Records for locating words and elements
--- --- ---
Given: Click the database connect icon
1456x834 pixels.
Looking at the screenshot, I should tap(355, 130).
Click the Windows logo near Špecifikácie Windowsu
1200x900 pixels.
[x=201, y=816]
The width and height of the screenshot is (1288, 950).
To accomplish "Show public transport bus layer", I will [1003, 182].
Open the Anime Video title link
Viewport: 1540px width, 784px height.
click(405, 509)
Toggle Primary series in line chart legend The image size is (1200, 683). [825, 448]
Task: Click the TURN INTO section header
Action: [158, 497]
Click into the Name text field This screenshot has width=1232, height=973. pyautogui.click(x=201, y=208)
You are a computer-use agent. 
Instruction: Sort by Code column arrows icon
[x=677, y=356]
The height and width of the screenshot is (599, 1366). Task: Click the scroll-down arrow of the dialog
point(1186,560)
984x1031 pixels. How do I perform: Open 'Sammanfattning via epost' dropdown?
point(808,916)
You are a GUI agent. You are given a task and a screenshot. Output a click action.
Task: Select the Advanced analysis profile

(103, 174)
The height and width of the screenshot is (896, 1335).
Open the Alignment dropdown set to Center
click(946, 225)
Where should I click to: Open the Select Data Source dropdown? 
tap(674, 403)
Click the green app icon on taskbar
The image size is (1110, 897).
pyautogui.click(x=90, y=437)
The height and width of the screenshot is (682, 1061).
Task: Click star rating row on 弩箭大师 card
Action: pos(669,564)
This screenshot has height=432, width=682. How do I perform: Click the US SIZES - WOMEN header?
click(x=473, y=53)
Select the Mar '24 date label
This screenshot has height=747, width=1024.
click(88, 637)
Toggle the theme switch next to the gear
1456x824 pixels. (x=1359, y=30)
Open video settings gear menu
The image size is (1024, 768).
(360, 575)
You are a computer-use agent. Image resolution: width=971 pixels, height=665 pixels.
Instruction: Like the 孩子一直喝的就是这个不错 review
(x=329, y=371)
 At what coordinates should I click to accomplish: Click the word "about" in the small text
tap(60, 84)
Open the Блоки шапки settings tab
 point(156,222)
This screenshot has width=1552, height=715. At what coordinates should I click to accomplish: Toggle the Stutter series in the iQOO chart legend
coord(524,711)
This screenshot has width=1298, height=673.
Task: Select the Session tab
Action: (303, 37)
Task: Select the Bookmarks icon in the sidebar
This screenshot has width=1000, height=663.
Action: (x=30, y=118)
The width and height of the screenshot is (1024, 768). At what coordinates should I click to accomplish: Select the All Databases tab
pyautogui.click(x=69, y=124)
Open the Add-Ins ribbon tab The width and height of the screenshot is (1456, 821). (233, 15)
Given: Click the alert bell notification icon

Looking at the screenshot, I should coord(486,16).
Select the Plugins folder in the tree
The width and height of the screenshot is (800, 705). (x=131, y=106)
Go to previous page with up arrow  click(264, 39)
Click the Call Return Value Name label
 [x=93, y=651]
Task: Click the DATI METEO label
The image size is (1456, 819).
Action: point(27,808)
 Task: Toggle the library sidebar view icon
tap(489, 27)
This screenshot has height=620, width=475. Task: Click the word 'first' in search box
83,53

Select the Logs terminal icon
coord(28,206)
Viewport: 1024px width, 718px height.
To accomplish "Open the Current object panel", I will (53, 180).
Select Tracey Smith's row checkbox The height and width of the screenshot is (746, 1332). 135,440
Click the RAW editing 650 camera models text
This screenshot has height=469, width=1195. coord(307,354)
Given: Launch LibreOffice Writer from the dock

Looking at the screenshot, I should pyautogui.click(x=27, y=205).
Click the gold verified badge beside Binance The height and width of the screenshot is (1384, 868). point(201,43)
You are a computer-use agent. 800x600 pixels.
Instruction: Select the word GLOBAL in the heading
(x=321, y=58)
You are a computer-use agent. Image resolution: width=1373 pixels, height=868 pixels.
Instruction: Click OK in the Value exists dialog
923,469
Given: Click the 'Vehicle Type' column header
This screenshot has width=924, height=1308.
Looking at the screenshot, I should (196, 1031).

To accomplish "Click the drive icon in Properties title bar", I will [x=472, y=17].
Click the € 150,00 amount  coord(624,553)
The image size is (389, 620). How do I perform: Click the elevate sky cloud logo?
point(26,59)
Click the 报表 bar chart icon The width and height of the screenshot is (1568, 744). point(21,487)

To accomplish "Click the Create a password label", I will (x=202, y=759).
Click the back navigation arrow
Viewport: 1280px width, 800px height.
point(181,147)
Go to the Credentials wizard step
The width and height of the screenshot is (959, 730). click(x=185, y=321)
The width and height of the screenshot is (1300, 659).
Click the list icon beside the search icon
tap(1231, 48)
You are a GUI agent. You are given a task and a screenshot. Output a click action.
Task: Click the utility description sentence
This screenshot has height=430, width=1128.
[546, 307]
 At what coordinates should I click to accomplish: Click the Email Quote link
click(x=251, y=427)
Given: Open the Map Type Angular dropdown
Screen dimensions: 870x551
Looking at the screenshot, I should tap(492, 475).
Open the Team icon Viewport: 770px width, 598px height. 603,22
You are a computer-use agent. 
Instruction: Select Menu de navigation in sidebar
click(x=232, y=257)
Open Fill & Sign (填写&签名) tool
--- --- ---
Rewrite the records above with every "Instruction:" switched to "Goal:", keeping everything else the same.

Given: Click the database connect icon
1456x834 pixels.
Looking at the screenshot, I should tap(355, 130).
Click the Windows logo near Špecifikácie Windowsu
1200x900 pixels.
[x=201, y=816]
The width and height of the screenshot is (1288, 950).
To accomplish "Show public transport bus layer", I will [1003, 182].
Open the Anime Video title link
Viewport: 1540px width, 784px height.
click(405, 509)
Toggle Primary series in line chart legend The image size is (1200, 683). [825, 448]
Task: Click the TURN INTO section header
Action: [158, 497]
Click into the Name text field This screenshot has width=1232, height=973. pyautogui.click(x=201, y=208)
You are a computer-use agent. 
Goal: Sort by Code column arrows icon
[x=677, y=356]
The height and width of the screenshot is (599, 1366). Task: Click the scroll-down arrow of the dialog
point(1186,560)
984x1031 pixels. How do I perform: Open 'Sammanfattning via epost' dropdown?
point(808,916)
You are a GUI agent. You are given a task and a screenshot. Output a click action.
Task: Select the Advanced analysis profile

(103, 174)
The height and width of the screenshot is (896, 1335).
Open the Alignment dropdown set to Center
click(946, 225)
Where should I click to: Open the Select Data Source dropdown? 
tap(674, 403)
Click the green app icon on taskbar
The image size is (1110, 897).
pyautogui.click(x=90, y=437)
The height and width of the screenshot is (682, 1061).
Task: Click star rating row on 弩箭大师 card
Action: pos(669,564)
This screenshot has height=432, width=682. How do I perform: Click the US SIZES - WOMEN header?
click(x=473, y=53)
Select the Mar '24 date label
This screenshot has height=747, width=1024.
click(88, 637)
Toggle the theme switch next to the gear
1456x824 pixels. (x=1359, y=30)
Open video settings gear menu
The image size is (1024, 768).
(360, 575)
You are a computer-use agent. Image resolution: width=971 pixels, height=665 pixels.
Goal: Like the 孩子一直喝的就是这个不错 review
(x=329, y=371)
 At what coordinates should I click to accomplish: Click the word "about" in the small text
tap(60, 84)
Open the Блоки шапки settings tab
 point(156,222)
This screenshot has width=1552, height=715. At what coordinates should I click to accomplish: Toggle the Stutter series in the iQOO chart legend
coord(524,711)
This screenshot has width=1298, height=673.
Task: Select the Session tab
Action: (303, 37)
Task: Select the Bookmarks icon in the sidebar
This screenshot has width=1000, height=663.
Action: (x=30, y=118)
The width and height of the screenshot is (1024, 768). At what coordinates should I click to accomplish: Select the All Databases tab
pyautogui.click(x=69, y=124)
Open the Add-Ins ribbon tab The width and height of the screenshot is (1456, 821). (233, 15)
Given: Click the alert bell notification icon

Looking at the screenshot, I should coord(486,16).
Select the Plugins folder in the tree
The width and height of the screenshot is (800, 705). (x=131, y=106)
Go to previous page with up arrow  click(264, 39)
Click the Call Return Value Name label
 [x=93, y=651]
Task: Click the DATI METEO label
The image size is (1456, 819).
Action: point(27,808)
 Task: Toggle the library sidebar view icon
tap(489, 27)
This screenshot has height=620, width=475. Task: Click the word 'first' in search box
83,53

Select the Logs terminal icon
coord(28,206)
Viewport: 1024px width, 718px height.
To accomplish "Open the Current object panel", I will (53, 180).
Select Tracey Smith's row checkbox The height and width of the screenshot is (746, 1332). 135,440
Click the RAW editing 650 camera models text
This screenshot has height=469, width=1195. coord(307,354)
Given: Launch LibreOffice Writer from the dock

Looking at the screenshot, I should pyautogui.click(x=27, y=205).
Click the gold verified badge beside Binance The height and width of the screenshot is (1384, 868). point(201,43)
You are a computer-use agent. 800x600 pixels.
Goal: Select the word GLOBAL in the heading
(x=321, y=58)
You are a computer-use agent. Image resolution: width=1373 pixels, height=868 pixels.
Goal: Click OK in the Value exists dialog
923,469
Given: Click the 'Vehicle Type' column header
This screenshot has width=924, height=1308.
Looking at the screenshot, I should (196, 1031).

To accomplish "Click the drive icon in Properties title bar", I will [x=472, y=17].
Click the € 150,00 amount  coord(624,553)
The image size is (389, 620). How do I perform: Click the elevate sky cloud logo?
point(26,59)
Click the 报表 bar chart icon The width and height of the screenshot is (1568, 744). point(21,487)

To accomplish "Click the Create a password label", I will (x=202, y=759).
Click the back navigation arrow
Viewport: 1280px width, 800px height.
point(181,147)
Go to the Credentials wizard step
The width and height of the screenshot is (959, 730). click(x=185, y=321)
The width and height of the screenshot is (1300, 659).
Click the list icon beside the search icon
tap(1231, 48)
You are a GUI agent. You are given a task and a screenshot. Output a click action.
Task: Click the utility description sentence
This screenshot has height=430, width=1128.
[546, 307]
 At what coordinates should I click to accomplish: Click the Email Quote link
click(x=251, y=427)
Given: Open the Map Type Angular dropdown
Screen dimensions: 870x551
Looking at the screenshot, I should tap(492, 475).
Open the Team icon Viewport: 770px width, 598px height. 603,22
You are a computer-use agent. 
Goal: Select Menu de navigation in sidebar
click(x=232, y=257)
Open Fill & Sign (填写&签名) tool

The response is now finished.